There are few crime dramas that put social media in a chokehold like Starz’s Power and FX’s Snowfall. The two series—led by anti-heroes James “Ghost” St. Patrick and Franklin Saint, respectively—chronicle the gory fictional exploits of drug kingpins you can’t help but root for. These are street entrepreneurs who manifested their own destinies and made the American dream lucid. These are Black men who were given bad hands so they became dealers and rigged the game to their advantage. Their tales are as inspirational as they are cautionary.
St. Patrick (played by Omari Hardwick) and Saint (Damson Idris) lived very different lives on screen, having reigned decades apart on opposite coasts at varying life stages. The latter was a barely legal big thinker who was instrumental in the rise of Los Angeles’ crack-cocaine epidemic, building the largest illegal empire his city had ever seen. As for Ghost, he was a nightclub owner, aspiring politician, philanthropist, father and (unfaithful) husband who moonlighted as a criminal mastermind and cold-blooded killer. But Hardwick, who calls Damson Idris his “little bro,” sees similarities between their iconic characters.
“We didn’t say yes to an average guy,” the 49-year-old actor tells LEVEL of their respective castings. “We said yes to very, very dichotomous, duplicitous, complex suckas, man... Really interesting cats.”
Of course those ambitious, extraordinary figures attained unthinkable wealth and status for themselves and their loved ones. But their falls were velocious—undoings Hardwick attributes to a shared root cause.
“It’s always greed,” says Hardwick, who co-stars in Netflix’s The Mother alongside Jennifer Lopez (out now). “There’s always that Jesus moment where you go left or you go right. I love that James St. Patrick was breaking good from being bad—opposite Walter White [of Breaking Bad]. I love that Franklin was in the middle and younger than Ghost, and really didn’t know whether to go left or right. He was always confused, [but] differently. James seemed more clear.”
“James St. Patrick had an exit plan; Franklin didn’t have an exit plan the same way.”

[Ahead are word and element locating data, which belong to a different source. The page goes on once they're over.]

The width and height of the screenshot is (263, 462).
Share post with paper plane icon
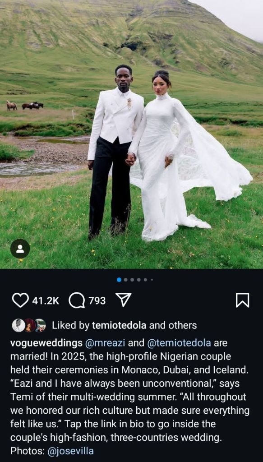[123, 300]
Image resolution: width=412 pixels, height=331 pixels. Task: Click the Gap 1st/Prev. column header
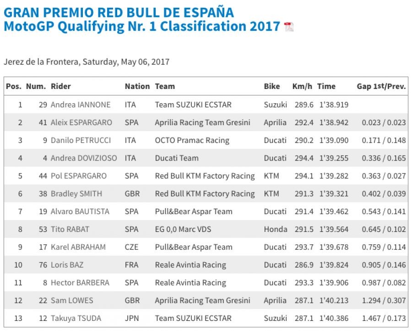point(381,86)
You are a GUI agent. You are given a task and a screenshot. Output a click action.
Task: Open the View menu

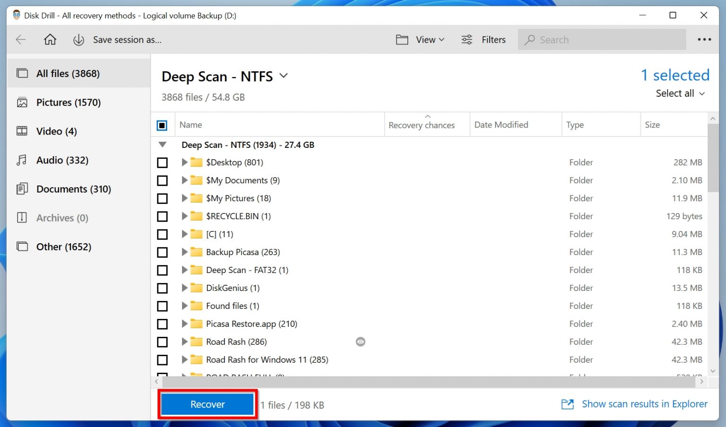point(424,40)
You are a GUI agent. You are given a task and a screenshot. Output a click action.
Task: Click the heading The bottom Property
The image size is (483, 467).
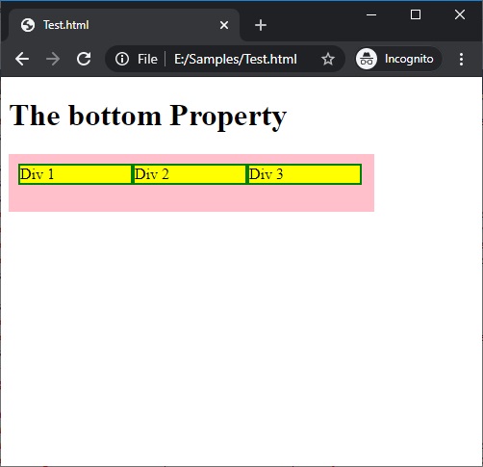[x=148, y=116]
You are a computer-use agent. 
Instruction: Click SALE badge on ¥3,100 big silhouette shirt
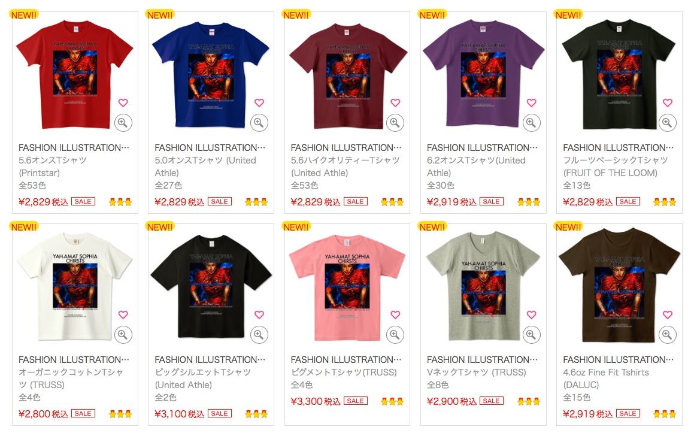click(x=219, y=413)
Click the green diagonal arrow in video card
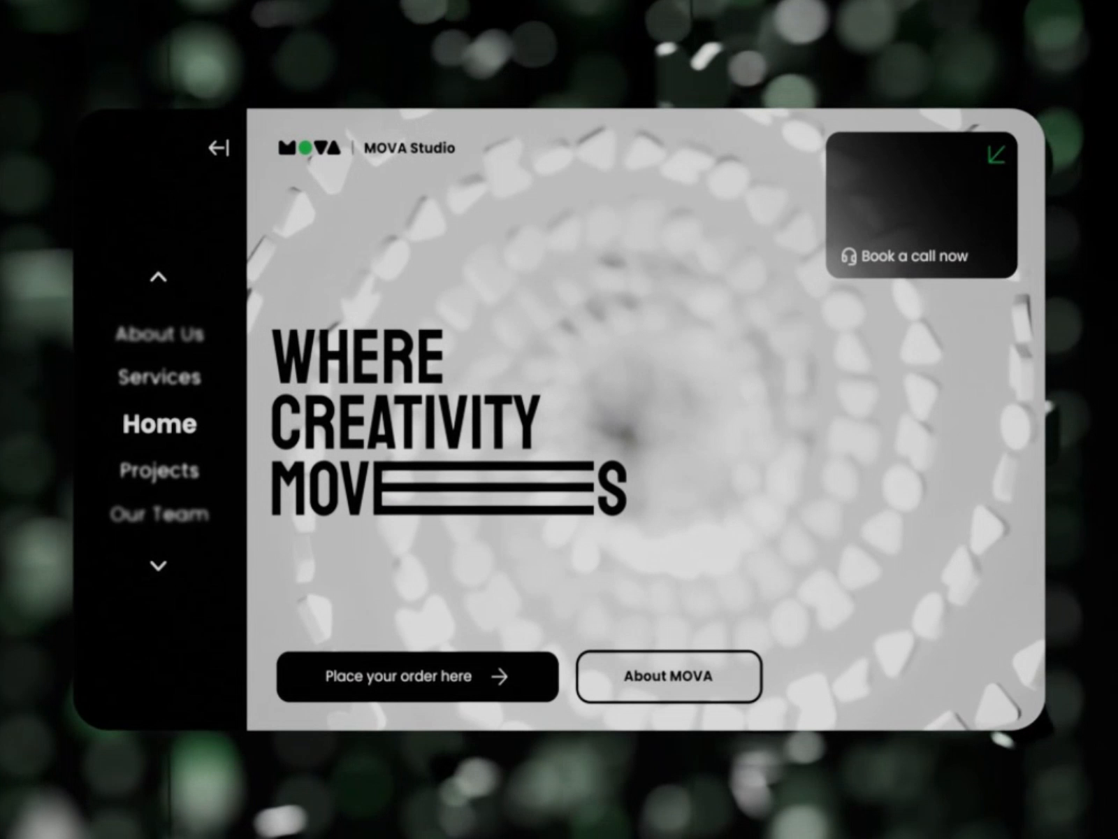Viewport: 1118px width, 839px height. click(x=997, y=154)

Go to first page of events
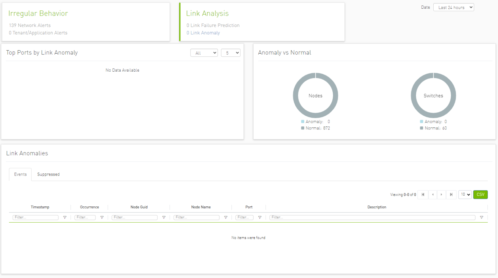click(423, 195)
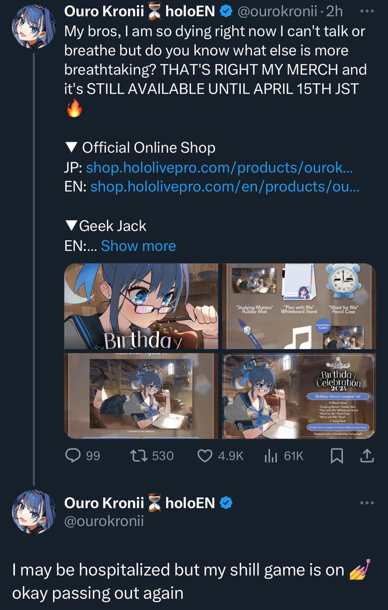Open the reply icon with 99 comments
The width and height of the screenshot is (388, 610).
(x=74, y=455)
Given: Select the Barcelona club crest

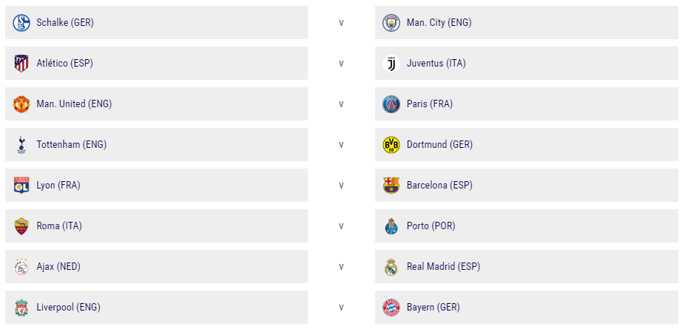Looking at the screenshot, I should point(391,186).
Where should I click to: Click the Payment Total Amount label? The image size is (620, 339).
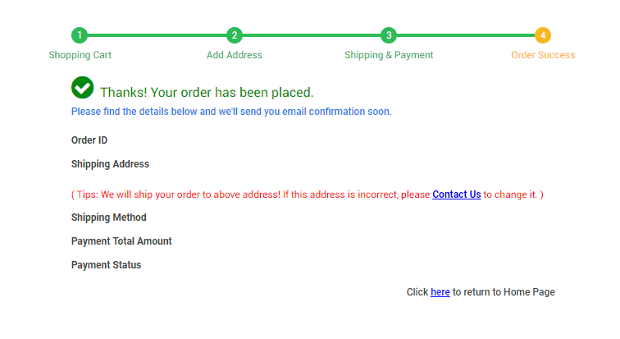(121, 241)
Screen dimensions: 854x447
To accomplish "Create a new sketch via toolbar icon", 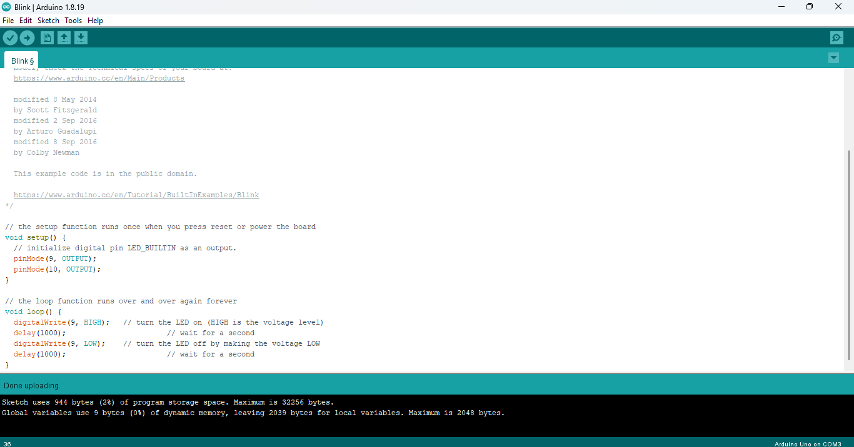I will click(47, 37).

The idea of making a hard pivot away from criminality was baked right into Power’s premise, with Ghost continuously grasping at legit professions that crumbled in his palms. Franklin, on the other hand, had begun buying up the many blocks his product had destroyed. His dream of becoming a real estate tycoon was stifled when he was stiffed out of his hard-earned blood money and became obsessed with recovering it.
“James St. Patrick had an exit plan; Franklin didn’t have an exit plan the same way.” Hardwick says, adding that he considers the two protagonists among the lore of classic TV characters like the aforementioned Walter White, Tony Soprano, Stringer Bell, and Avon Barksdale. “The [question] is: Did you do the right things and enough leading up to the exit plan to be able to actually exit? Usually, the answer is no.”

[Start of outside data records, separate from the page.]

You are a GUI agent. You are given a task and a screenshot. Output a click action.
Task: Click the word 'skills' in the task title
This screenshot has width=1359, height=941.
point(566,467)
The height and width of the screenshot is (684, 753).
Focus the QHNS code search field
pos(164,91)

He continues: “Therein lies the reason people tune in. You’re not tuning in for them to do right, because then there’s no show. You’re tuning in for them doing right for a little bit, and then, Ahhh, dammit. Right before the finish line it didn’t work.”
Ghost’s downfall came at the hands of his son, Tariq, who killed him before the close of the series’ sixth season. For Franklin, the other side involve neither death nor jail: The once-untouchable Saint became an alcoholic squatting in his mother’s rundown house. His relentless paper chase was a master class in counterproductivity. Yet regardless of the many evil deeds committed by both characters, the end of their arcs were harrowing. Which is a big part of why we’ll never forget them.
“Storytelling is about the tragedy and the fall of it all—the rise and the demise,” Hardwick says. “That’s what makes it so great. And so tragic.”